Space, Place, and Mapping ILA387 Spring 2016

María Victoria: Situating Book History in Colonial Spanish America


How has book history as a discipline approached understanding the colonial encounter in the Americas? What role did the printing press play in Spanish American colonial society? How was printed text used as a tool of colonial power to disseminate Spanish culture and repress indigenous knowledge? These three central questions have guided my research which surveys key contributions made in the field of book history that situate the role of print culture in the complex historical milieu of colonial Spanish America. As a discipline, book history focuses on the creation, dissemination, and reception of print culture. It studies the social, economic, and cultural history of authorship, editing, printing, publishing, and reading practices. This literature review centers on book historical research in colonial Spanish America during the sixteenth and seventeenth centuries. The traditional literature concentrates on two lines of inquiry. The first primarily concerns the establishment of print technology and its first publications in Mexico and Peru. The colonial printing press had a dual role: to help disseminate Christian doctrine among colonized native populations, and to preserve and expand Spanish culture in the New World. The second line of inquiry traces the proliferation of published European thought in the colonies. In the past two decades, new theoretical perspectives in the field of early Spanish American studies have generated a critique of the cultural authority of the Western book in the New World. Alternate avenues of inquiry seek to capture more fully the range of printed and nonprinted forms of communication in colonial Spanish America, especially those of native origin.

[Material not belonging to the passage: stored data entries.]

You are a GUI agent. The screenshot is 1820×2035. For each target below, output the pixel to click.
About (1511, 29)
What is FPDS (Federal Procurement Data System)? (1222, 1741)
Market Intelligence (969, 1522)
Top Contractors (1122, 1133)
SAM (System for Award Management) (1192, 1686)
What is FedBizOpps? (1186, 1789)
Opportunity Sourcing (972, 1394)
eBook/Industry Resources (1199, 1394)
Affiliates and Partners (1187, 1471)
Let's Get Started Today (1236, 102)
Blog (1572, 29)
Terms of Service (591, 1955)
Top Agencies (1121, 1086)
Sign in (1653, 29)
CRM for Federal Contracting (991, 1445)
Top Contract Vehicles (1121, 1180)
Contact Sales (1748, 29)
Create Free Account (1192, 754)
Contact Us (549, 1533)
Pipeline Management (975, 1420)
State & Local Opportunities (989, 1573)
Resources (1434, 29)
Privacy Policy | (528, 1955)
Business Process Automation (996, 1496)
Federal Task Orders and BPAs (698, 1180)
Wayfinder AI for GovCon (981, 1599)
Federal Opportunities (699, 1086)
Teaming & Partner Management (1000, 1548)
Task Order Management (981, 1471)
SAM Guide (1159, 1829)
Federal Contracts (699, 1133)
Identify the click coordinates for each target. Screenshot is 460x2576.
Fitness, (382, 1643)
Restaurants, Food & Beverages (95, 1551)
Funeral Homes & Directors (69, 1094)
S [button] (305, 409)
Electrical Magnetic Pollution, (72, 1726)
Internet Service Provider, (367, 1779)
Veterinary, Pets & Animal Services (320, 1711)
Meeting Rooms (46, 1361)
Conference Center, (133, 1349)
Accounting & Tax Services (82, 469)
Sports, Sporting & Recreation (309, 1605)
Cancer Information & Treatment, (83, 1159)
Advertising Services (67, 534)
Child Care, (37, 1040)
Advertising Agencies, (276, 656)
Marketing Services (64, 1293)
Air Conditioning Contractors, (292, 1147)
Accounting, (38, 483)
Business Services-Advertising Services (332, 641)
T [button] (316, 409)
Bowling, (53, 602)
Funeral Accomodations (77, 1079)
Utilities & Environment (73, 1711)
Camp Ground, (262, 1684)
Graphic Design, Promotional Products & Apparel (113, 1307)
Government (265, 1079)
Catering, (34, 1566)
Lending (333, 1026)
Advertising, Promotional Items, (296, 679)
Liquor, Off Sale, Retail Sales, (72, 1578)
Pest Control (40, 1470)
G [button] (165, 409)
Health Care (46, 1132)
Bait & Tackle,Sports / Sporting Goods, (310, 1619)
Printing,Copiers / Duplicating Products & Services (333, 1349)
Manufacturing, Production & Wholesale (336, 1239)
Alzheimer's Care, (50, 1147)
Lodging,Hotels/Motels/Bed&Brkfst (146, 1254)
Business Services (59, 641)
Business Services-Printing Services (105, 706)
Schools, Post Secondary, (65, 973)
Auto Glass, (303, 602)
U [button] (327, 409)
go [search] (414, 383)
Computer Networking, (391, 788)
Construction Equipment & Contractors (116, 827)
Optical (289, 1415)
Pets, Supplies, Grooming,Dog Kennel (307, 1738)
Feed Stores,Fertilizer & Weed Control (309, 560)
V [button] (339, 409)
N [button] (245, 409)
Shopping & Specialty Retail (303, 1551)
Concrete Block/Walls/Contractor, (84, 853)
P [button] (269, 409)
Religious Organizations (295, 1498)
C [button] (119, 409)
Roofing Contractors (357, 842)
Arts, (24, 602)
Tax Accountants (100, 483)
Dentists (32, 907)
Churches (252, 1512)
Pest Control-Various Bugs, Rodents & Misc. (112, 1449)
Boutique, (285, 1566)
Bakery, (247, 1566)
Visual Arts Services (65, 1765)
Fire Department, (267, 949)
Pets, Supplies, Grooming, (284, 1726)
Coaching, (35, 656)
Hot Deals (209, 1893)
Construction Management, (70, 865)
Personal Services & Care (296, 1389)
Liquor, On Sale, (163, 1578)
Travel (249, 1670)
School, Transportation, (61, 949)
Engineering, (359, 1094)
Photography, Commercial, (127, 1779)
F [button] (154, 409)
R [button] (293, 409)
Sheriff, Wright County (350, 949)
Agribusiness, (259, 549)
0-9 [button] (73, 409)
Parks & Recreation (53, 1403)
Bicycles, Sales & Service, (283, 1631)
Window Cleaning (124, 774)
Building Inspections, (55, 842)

This literature review begins with a historiography by Hortensia Calvo that assesses the state of book history as a discipline. Calvo is then followed by three authors who focus on traditional book historical topics such as the transatlantic book trade and the restrictions imposed on book printing and publishing by the church and state. The works of Carlos Alberto González-Sánchez, Albert A. Palacios, and Magdalena Chocano Mena fall under this category. These authors are then followed by Marina Garone Gravier, Joanne Rappaport, and Tom Cummins who center on studying the book as object and printed text as visual plane for mapping and encoding language. The secondary literature is then wrapped up by literary scholars Walter D. Mignolo and Rolena Adorno questioning the cultural authority of the Western book in Spanish America and critiquing colonial literary production. The literature review finishes off with four primary sources: José de Acosta’s ethnohistorical chronicle that compares Amerindian and European writing systems; the Laws of the Indies which governed the book trade in the Americas; and two Catholic missionaries’ translations of Church doctrine into indigenous languages using the Latin alphabet.

The ultimate goal of this literature review is to provide a solid foundation for researchers new to the field of book history to situate the major concerns of the discipline within the context of colonial Spanish America.